Gravimetric moisture (θg) = (Wet mass − Dry mass) / Dry mass × 100
Volumetric moisture (θv) = θg × Bulk density / ρw
Where ρw (water density) = 1.0 g/cm³
So: θv = θg (decimal) × BD (g/cm³) × 100Result: θg = 25.0%, θv = 32.5%
Water mass = 150 − 120 = 30 g. Gravimetric: 30/120 × 100 = 25%. The soil contains 25 g of water per 100 g of dry soil. Volumetric: 0.25 × 1.3 = 0.325 = 32.5%. The soil holds 32.5% water by volume.
Saturation: all pores filled with water (θv = porosity, typically 40–55%).
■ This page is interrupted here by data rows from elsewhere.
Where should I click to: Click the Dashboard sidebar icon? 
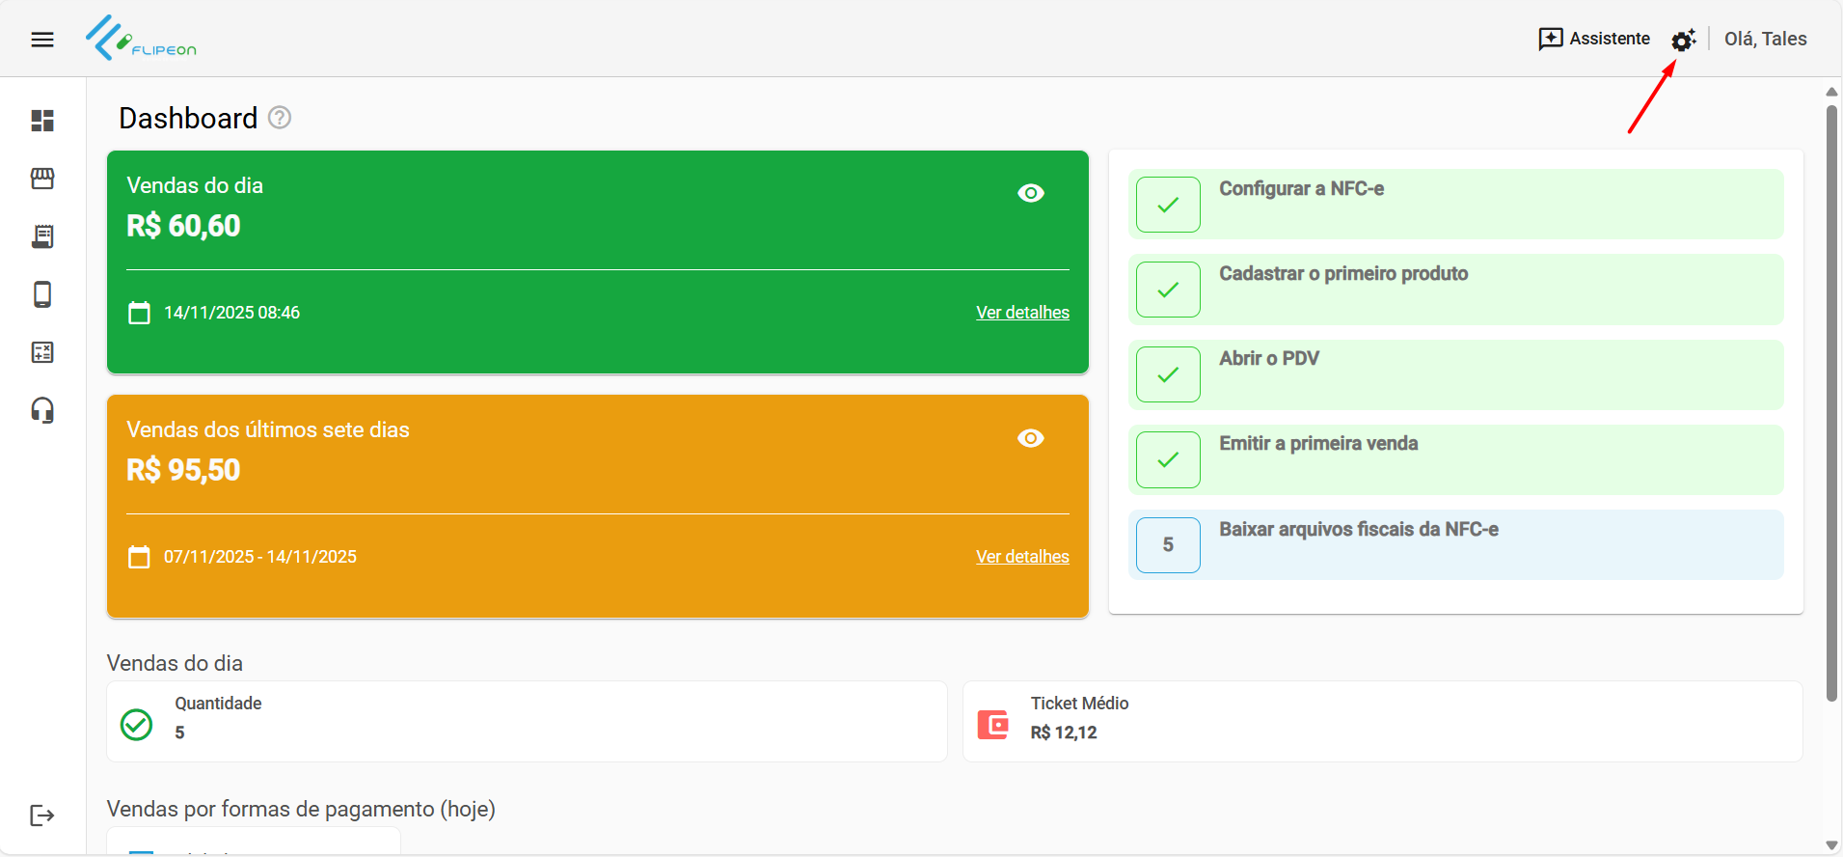(x=42, y=121)
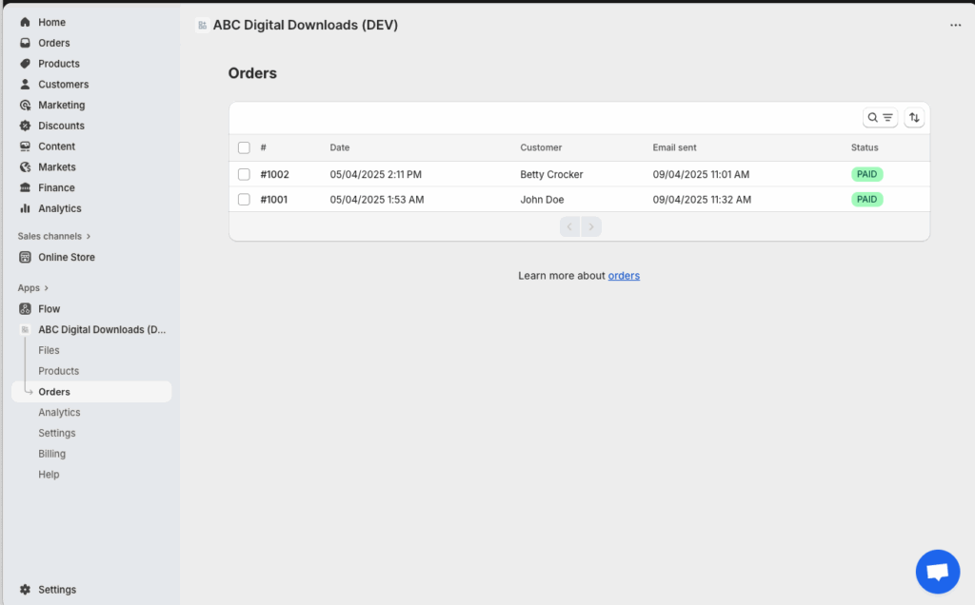The image size is (975, 605).
Task: Open order #1002 for Betty Crocker
Action: tap(274, 175)
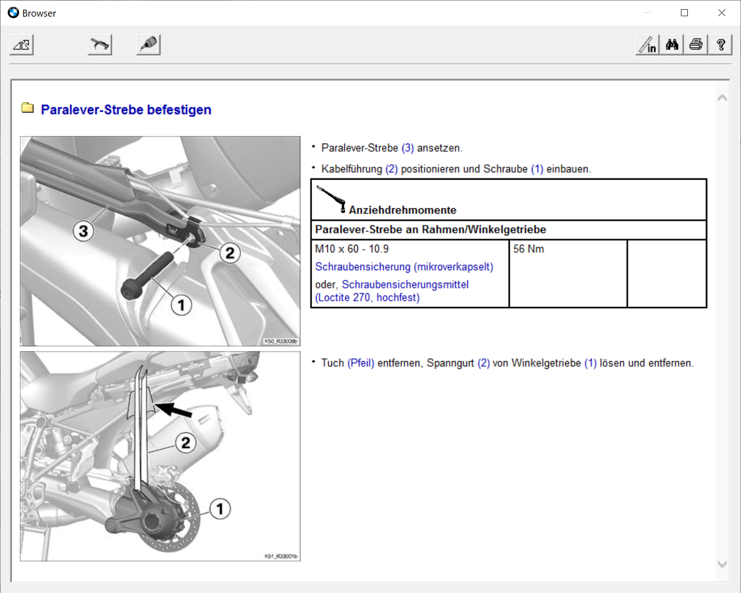Maximize the Browser window
This screenshot has width=741, height=593.
(684, 13)
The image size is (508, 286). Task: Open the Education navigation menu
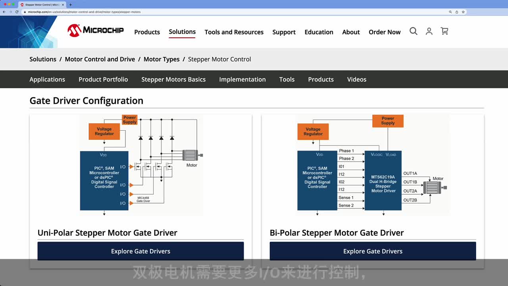pos(319,32)
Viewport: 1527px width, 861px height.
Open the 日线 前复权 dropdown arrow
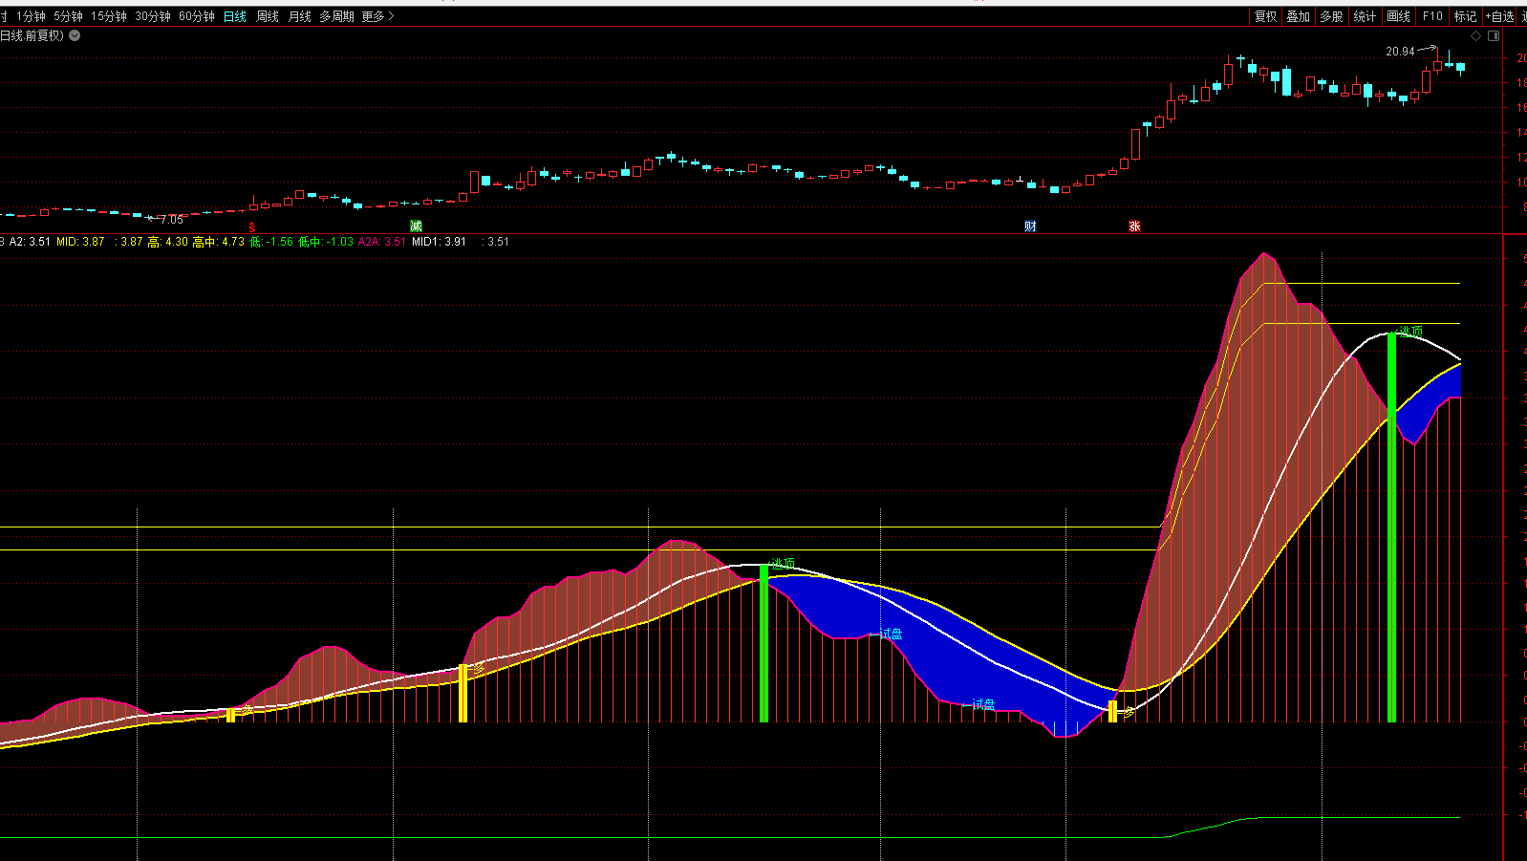tap(75, 35)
Field capacity: water held after gravity drainage (24–48 hours after saturation). Wilting point: water remaining when plants can no longer extract moisture. Available water capacity = field capacity minus wilting point.
Field sensors (TDR probes, capacitance sensors, tensiometers, gypsum blocks) provide continuous readings without destructive sampling. However, all sensors must be calibrated against the gravimetric standard for your specific soil. Site-specific calibration curves significantly improve sensor accuracy.
Soil moisture affects nutrient availability through mass flow and diffusion. As soil dries, nutrient movement to roots decreases, even when total nutrient levels are adequate. Maintaining optimal moisture ensures nutrients reach the root surface for uptake.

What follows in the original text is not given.